[Source data — start]

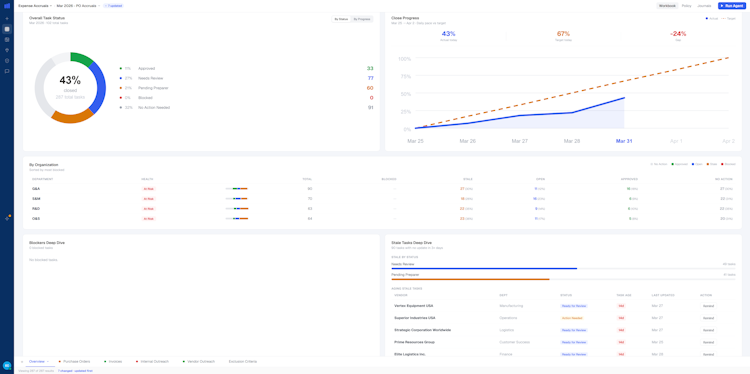Click the plus icon in the left sidebar
Image resolution: width=750 pixels, height=374 pixels.
pos(7,19)
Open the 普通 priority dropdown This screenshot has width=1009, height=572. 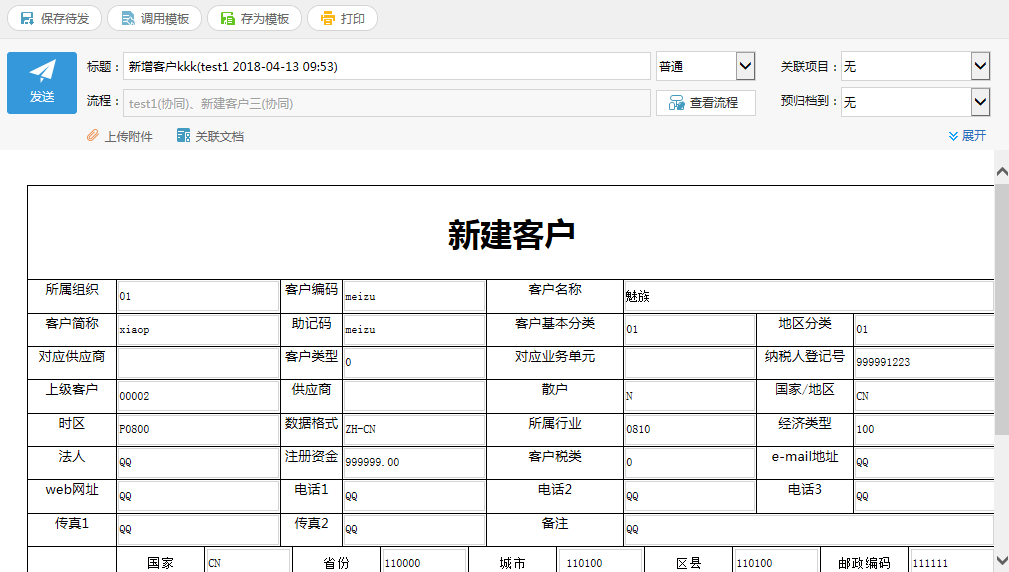click(705, 67)
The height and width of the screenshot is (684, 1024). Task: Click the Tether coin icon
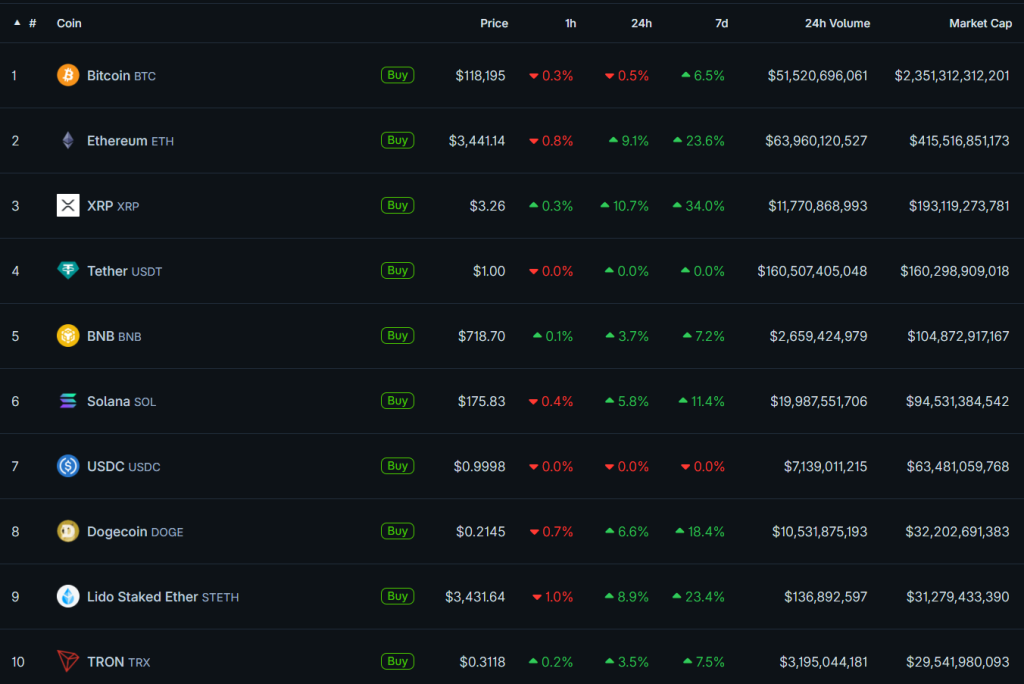pyautogui.click(x=68, y=271)
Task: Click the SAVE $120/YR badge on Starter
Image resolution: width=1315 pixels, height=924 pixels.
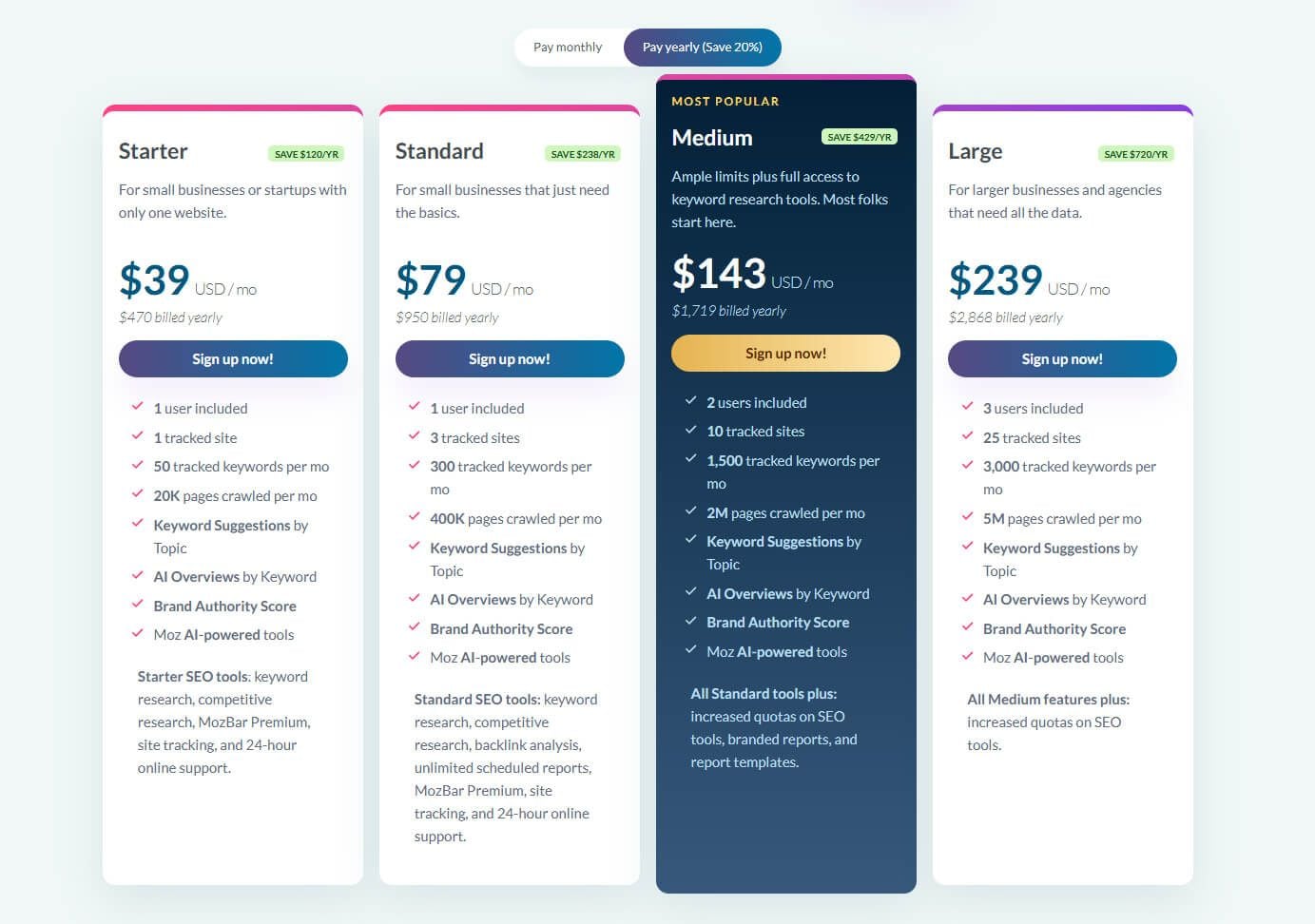Action: tap(305, 152)
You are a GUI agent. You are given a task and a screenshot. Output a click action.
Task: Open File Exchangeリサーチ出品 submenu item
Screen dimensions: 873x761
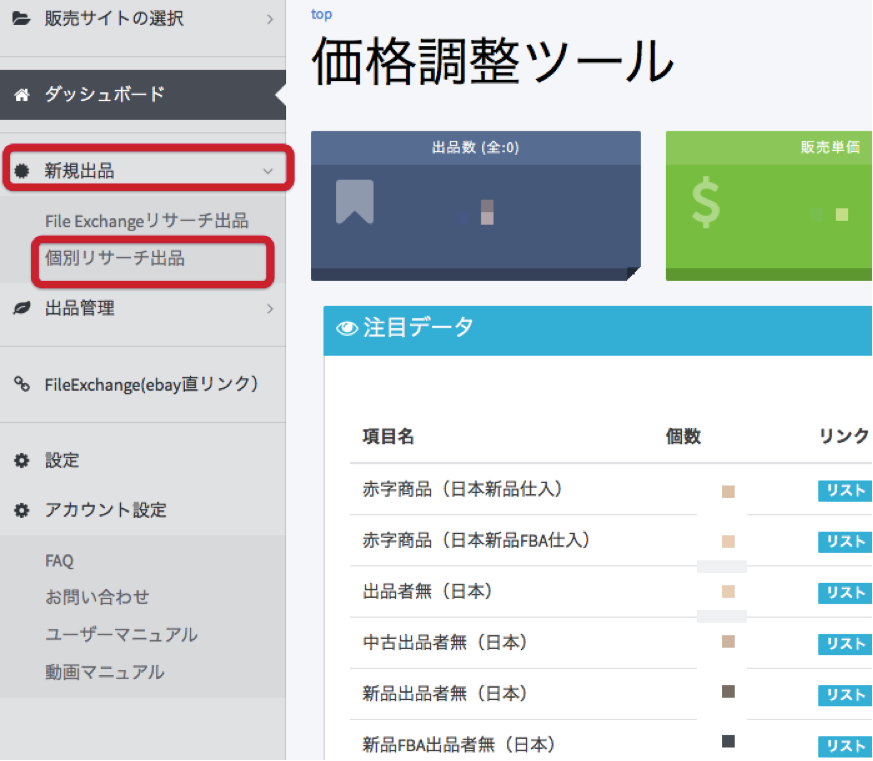[x=146, y=221]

[Source data — finish]

Problem description:
Skip all pictures. Write out only the lines from the one containing "Image resolution: width=1315" to the end of the listing above, inclusive, exactly as given.

Solution to this problem:
Image resolution: width=1315 pixels, height=924 pixels.
Action: tap(305, 152)
You are a GUI agent. You are given a task and a screenshot. Output a click action.
Task: Open File Exchangeリサーチ出品 submenu item
Screen dimensions: 873x761
[x=146, y=221]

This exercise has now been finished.